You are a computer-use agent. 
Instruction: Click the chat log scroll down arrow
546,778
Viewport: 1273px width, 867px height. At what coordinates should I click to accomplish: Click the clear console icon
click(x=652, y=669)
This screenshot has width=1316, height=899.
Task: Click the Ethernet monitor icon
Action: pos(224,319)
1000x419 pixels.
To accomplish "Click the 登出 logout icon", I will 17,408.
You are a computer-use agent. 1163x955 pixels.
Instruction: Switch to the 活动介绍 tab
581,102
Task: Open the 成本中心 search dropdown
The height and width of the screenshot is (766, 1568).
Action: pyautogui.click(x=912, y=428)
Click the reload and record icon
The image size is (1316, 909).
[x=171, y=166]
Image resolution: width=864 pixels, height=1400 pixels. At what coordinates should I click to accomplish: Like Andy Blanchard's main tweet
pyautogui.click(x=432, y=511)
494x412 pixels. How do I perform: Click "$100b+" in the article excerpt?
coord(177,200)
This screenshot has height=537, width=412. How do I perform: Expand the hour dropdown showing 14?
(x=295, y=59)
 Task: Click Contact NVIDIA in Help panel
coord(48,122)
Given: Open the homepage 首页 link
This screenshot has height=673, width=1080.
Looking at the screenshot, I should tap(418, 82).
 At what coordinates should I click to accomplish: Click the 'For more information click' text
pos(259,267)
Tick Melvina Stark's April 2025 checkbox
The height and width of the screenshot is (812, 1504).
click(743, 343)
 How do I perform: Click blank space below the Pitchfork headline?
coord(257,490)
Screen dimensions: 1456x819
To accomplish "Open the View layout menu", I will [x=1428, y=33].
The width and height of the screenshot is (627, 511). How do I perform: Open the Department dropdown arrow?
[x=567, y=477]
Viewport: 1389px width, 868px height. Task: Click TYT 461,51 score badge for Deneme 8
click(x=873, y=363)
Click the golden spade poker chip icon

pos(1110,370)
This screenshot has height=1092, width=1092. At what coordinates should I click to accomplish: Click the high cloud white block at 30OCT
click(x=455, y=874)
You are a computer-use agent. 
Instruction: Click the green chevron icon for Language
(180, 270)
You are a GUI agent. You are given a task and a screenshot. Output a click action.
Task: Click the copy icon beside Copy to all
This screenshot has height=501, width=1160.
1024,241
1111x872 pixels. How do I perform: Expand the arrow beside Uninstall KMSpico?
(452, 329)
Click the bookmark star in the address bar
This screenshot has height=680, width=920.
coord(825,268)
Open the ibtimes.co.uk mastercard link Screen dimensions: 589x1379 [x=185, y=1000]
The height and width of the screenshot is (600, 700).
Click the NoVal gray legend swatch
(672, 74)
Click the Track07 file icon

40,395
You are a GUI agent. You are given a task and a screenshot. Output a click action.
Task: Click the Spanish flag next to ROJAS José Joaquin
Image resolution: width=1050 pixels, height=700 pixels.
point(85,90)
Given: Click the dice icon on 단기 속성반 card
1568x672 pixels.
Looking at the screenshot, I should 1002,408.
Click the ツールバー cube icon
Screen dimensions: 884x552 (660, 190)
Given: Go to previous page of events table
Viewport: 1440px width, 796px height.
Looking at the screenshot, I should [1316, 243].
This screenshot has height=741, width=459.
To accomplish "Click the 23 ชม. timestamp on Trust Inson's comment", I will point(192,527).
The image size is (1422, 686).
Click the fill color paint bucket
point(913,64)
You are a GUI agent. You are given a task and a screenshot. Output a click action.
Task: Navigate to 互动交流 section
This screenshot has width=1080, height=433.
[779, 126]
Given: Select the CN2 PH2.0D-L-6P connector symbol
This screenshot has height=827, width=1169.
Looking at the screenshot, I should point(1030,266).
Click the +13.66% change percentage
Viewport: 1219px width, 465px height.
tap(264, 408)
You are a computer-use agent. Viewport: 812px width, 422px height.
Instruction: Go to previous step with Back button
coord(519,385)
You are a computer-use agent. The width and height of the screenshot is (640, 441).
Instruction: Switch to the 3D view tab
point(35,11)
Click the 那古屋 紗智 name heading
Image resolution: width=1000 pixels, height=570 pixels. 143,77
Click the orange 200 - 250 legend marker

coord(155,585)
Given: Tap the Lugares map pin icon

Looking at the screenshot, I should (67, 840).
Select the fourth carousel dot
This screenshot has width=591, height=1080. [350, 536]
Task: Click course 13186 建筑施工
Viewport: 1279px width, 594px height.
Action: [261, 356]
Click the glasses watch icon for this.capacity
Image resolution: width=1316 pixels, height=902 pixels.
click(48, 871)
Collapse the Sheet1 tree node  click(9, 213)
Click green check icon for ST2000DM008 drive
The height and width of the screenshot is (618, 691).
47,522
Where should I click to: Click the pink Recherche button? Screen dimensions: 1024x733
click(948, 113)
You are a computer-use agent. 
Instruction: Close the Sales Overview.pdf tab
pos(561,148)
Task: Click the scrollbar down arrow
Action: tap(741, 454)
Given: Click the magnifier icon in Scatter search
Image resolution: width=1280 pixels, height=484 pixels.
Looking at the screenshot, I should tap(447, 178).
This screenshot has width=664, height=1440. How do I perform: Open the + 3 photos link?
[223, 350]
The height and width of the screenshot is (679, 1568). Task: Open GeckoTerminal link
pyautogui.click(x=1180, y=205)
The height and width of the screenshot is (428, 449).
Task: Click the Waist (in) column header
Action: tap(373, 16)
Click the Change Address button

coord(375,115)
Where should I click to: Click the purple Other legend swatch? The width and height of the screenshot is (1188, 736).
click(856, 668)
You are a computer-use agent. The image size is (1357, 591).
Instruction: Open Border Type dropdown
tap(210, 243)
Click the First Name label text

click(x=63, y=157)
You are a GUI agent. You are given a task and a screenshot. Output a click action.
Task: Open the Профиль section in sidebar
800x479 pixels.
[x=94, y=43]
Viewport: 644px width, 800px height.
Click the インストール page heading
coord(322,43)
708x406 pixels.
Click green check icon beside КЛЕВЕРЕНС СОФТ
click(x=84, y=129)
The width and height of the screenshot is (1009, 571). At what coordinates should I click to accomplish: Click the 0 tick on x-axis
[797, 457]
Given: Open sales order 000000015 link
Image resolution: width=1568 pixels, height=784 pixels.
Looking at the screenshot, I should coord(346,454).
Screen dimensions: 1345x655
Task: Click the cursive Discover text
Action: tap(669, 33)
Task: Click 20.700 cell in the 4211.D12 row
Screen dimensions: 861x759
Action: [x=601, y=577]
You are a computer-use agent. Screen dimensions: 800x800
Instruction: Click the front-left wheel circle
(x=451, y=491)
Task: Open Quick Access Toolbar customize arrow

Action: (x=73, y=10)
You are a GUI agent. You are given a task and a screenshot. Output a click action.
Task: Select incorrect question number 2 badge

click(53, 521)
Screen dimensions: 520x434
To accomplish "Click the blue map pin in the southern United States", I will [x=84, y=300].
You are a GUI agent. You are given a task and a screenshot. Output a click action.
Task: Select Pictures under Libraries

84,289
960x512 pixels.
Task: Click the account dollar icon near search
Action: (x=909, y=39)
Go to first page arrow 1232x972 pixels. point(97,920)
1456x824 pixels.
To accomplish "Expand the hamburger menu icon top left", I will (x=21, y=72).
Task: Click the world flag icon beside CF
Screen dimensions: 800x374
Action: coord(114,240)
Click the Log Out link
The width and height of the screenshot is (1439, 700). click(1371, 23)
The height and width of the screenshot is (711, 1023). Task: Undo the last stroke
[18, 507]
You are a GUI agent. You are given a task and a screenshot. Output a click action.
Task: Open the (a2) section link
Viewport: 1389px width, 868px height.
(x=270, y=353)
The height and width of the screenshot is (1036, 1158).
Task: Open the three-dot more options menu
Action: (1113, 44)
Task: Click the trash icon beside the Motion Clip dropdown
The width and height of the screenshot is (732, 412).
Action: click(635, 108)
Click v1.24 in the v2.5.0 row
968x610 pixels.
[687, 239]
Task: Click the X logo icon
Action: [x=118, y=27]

- **Work required**: Once you have identified the lines above that contain "computer", copy each of them.

- **Exercise answer**:
You are a computer-use agent. 
You are a computer-use agent. 1163x955 pixels.
You are a computer-use agent. 
You are a computer-use agent. Viewport: 812px width, 422px height.
You are a computer-use agent. The width and height of the screenshot is (640, 441).
You are a computer-use agent. 
You are a computer-use agent. The image size is (1357, 591).
You are a computer-use agent. Screen dimensions: 800x800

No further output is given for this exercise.